U.P. trappermark said:


> :lol::lol:Good one..
> 
> I picked up a red yesterday and I also had a sprung trap but I didnt have time to reset till today, well I had to set the trap to get the tore up produce bag out and low and behold this coyote that I had educated a few times this year got up on the snow bank and took a crap right on my trap, there it was, nicely placed right in between both jaws of my MB550:evil:. I think the weight of this turd is what set of my trap:yikes:
> 
> He definetly has had enough fiber this week......

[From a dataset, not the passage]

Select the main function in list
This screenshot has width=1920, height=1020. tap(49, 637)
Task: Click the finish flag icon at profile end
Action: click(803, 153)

:lol::lol::lol: I'd say UPM there must be love in the air so it left you a little Valentines Day kiss!:lol:


----------



## Moose57 (Sep 7, 2009)

Congrats on your red U.P.! Was that the little crapper you have been after? I wish I could have got a fox or two this year but its been all yotes.
Hang in there U.P. I would re-set and wait for the "Bigger Crapper" to return. Just be carefull when you check your set because if the turd was big enough to fire the trap you might trip over the thing! :lol:
Good Luck U.P.!
Moose...


----------



## Moose57 (Sep 7, 2009)

Seldom said:


> :lol::lol::lol: I'd say UPM there must be love in the air so it left you a little Valentines Day kiss!:lol:


Good one Seldom!!! :lol::lol:


----------



## U.P. trappermark (Jul 4, 2010)

Seldom said:


> :lol::lol::lol: I'd say UPM there must be love in the air so it left you a little Valentines Day kiss!:lol:


 

I guess so. :lol:


----------



## U.P. trappermark (Jul 4, 2010)

Moose57 said:


> Congrats on your red U.P.! Was that the little crapper you have been after? I wish I could have got a fox or two this year but its been all yotes.
> 
> I think is was the Crapper.:lol::lol:
> 
> ...


Moose you shoulda seen me, the turd was a little frosty so it looked like just snow, I stood on the trap and pulled it out and went to fling it out and it was stuck to my glove, so when grabbed it with my other hand it quite un thawed. :yikes:
The trap and the gloves went in the back of the truck as I just stood there laughing all by my self.


----------



## Moose57 (Sep 7, 2009)

Sounds like a "sticky situation" there U.P.
All the more reason to get back after the varmint!


----------



## timberdoodle528 (Nov 25, 2003)

Another one Gary?! Congrats!


----------



## Moose57 (Sep 7, 2009)

timberdoodle528 said:


> Another one Gary?! Congrats!


 Yep Timber another one!  I caught this one in the re-make of the #6 catch set. I had to borrow a stretcher from Eric because I only have 6 stretchers. I also gave up the catch circle to Eric's boy. He made a set in it yesterday so hopefully in a few days he will have his first yote.


----------



## FREEPOP (Apr 11, 2002)

Good going Moose. I almost set some traps today but decided to wait ill next week after more snow is gone.


----------



## Moose57 (Sep 7, 2009)

Thanks Freepop,
Thats my plan too. Still need to get back to that lady's property I told you about. But with the rain on the way and melting snow I am going to wait. No need to go out and make new sets just to have the bait hole's full of water in a few days.


----------



## BigWhiskey (Jan 7, 2010)

Nice job, good to see guys still catchin stuff.


----------



## giver108 (Nov 24, 2004)

Once again Gary, nice work. My total post number is getting up there simply stating this fact this winter. I know who I'm calling for a loan once you sell your pelts.


----------



## Moose57 (Sep 7, 2009)

Thanks Big Whiskey and Todd! 
Todd I was thinking about hitting you up for a loan! I hate to see what my bill at Moyles is going to be...


----------